Similarly, consumer discretionary products, which accounted for almost 20% of overall revenue, logged 25% on-year growth and the maximum contribution was from automobile industry, aided by healthy volume, favourable product mix, and price hikes.
Meanwhile, revenue of IT firms is likely to have increased 15-17% YoY, aided by faster adoption of digital platforms across segments and higher spending for modernisation of businesses.
The rating agency noted that the underperformance of the remaining sectors compared with overall growth was largely broad-based across the construction-linked, consumer staples, and industrial commodities verticals.
The construction-linked vertical, which accounted for 16% of overall revenue, grew only 5% on-year. Revenue from steel sector declined 3% on-year after its revenue grew over the past eight quarters. The decline in revenue was due to correction in flat steel prices to the extent of 15% on-year, and moderate volume growth amid duties levied on exports across finished-steel categories.
Corporate profitability contracted about 300 basis points (bps) on-year in the second quarter of fiscal 2023, making it the the fourth consecutive quarter of on-year decline. The margin contracted slightly on a quarterly basis.
Ebitda margins of about 70% of the 47 sectors tracked by CRISIL Research shrunk on-year. The steep margin decline was in construction-linked sectors, at over than 1,000 bps on-year, largely due to elevated input costs and delay in passing the high input costs to customers. Among these sectors, Ebitda margin in steel products is likely to have contracted by about 1,500 bps on-year due to elevated coking coal prices and lower realisations amid drop in flat steel prices as well as limited exports.

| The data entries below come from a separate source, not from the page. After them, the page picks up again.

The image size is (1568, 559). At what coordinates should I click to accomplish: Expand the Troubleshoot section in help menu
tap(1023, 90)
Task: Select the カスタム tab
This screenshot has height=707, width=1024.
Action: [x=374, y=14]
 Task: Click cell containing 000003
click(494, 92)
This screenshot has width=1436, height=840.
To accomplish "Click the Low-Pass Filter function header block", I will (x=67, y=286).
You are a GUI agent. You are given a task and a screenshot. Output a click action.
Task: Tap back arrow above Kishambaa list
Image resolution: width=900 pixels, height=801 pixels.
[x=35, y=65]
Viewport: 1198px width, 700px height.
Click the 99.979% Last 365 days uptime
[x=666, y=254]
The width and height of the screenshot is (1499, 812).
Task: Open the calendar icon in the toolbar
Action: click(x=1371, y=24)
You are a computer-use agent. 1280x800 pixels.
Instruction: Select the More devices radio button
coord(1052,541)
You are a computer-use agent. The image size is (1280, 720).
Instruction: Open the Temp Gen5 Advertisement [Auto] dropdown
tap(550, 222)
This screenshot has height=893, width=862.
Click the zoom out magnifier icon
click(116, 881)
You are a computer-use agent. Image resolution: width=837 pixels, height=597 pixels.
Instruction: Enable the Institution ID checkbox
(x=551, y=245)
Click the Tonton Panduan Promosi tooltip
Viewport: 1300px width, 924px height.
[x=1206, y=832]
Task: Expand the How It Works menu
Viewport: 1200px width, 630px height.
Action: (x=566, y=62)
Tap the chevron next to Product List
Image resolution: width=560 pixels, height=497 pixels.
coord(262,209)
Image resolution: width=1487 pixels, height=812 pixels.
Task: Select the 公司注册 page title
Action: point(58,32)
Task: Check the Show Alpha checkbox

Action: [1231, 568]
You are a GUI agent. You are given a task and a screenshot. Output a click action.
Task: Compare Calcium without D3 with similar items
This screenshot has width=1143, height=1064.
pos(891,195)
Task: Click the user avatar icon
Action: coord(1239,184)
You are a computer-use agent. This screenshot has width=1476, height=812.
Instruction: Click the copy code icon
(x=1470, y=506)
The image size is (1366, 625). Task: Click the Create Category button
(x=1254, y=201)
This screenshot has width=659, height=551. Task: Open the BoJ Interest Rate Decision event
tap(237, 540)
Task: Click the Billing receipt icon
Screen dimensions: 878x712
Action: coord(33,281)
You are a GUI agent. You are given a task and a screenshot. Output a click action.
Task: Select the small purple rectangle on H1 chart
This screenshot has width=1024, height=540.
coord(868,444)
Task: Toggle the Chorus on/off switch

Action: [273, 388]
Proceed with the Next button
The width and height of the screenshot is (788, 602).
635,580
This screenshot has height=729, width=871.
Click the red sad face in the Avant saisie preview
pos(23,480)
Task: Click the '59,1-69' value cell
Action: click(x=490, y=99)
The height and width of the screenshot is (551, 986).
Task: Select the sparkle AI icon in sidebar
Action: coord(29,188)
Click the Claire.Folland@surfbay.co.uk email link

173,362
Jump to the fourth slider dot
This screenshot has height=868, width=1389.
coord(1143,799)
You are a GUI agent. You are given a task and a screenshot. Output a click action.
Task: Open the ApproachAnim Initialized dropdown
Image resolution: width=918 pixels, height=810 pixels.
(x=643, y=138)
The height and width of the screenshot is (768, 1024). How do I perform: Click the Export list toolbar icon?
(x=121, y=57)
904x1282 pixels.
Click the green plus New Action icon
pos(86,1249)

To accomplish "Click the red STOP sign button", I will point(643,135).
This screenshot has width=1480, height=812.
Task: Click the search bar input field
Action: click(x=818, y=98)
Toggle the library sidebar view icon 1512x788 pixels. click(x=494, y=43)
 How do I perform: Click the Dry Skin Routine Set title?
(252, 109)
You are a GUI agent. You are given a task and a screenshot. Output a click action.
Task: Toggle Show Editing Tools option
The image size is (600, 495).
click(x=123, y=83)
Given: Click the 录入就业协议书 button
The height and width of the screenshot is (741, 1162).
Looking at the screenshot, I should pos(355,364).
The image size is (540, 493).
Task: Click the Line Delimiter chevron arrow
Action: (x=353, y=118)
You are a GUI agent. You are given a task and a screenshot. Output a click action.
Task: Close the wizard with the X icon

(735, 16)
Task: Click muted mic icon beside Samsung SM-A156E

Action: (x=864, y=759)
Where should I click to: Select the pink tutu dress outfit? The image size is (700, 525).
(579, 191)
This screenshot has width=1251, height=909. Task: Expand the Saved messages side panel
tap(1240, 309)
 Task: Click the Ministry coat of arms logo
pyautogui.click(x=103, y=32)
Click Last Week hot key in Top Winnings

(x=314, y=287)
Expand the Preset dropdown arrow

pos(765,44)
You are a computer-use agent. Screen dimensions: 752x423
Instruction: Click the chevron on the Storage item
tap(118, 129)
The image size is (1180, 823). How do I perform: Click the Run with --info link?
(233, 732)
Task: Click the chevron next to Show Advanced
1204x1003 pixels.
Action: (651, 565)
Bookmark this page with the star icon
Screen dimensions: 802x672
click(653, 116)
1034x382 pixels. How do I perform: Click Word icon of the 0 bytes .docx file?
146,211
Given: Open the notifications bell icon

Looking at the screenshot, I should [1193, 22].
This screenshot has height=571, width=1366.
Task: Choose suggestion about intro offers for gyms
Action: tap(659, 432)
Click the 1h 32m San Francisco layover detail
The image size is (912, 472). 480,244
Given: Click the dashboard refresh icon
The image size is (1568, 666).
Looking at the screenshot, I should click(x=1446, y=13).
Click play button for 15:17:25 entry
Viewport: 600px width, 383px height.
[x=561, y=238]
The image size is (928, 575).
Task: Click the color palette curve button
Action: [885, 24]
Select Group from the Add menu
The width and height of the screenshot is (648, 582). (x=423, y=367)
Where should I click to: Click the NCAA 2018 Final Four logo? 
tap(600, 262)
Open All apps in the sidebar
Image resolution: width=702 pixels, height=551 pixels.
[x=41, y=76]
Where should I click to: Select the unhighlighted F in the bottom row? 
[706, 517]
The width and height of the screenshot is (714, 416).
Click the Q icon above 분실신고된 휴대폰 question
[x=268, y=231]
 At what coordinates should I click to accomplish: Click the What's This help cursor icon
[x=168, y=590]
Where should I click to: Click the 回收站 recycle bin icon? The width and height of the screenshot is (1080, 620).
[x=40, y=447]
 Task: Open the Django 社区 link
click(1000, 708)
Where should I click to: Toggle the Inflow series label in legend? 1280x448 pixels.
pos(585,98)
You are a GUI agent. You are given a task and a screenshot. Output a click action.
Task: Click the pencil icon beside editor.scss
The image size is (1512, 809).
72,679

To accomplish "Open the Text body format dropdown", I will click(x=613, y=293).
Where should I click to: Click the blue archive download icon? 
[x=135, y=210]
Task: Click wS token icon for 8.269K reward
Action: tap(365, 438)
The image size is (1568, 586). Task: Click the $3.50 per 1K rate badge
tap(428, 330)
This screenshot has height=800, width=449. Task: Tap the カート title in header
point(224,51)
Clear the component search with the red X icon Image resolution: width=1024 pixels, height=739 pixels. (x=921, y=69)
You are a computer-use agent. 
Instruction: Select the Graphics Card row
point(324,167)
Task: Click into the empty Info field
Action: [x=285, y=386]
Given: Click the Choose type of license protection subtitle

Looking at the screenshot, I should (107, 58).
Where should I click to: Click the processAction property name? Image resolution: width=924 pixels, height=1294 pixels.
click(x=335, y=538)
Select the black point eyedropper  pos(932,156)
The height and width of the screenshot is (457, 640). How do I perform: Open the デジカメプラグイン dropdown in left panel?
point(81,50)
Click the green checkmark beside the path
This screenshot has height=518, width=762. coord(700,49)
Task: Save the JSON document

CRISIL Research’s Associate Director, Sehul Bhatt, said, “Rising revenue momentum is not translating into profit margin proportionately as commodity prices like coking coal and crude oil remain elevated on-year.” Bhatt added that higher commodity prices weighed on corporate profits and absolute Ebitda profit remained flat during the quarter. Meanwhile, absolute Ebitda profit is expected to be steady on-year but drop nearly 4% sequentially.
In terms of post-pandemic recovery in the first half, aggregate revenue is estimated to have reached 146% of the pre-pandemic level (first half of fiscal 2019) and aggregate profit to 155%, though profitability remains a concern, CRISIL said in its report. For the whole of this fiscal, revenue is expected to grow 12-18% on-year following continued recovery in volume and moderately higher realisations.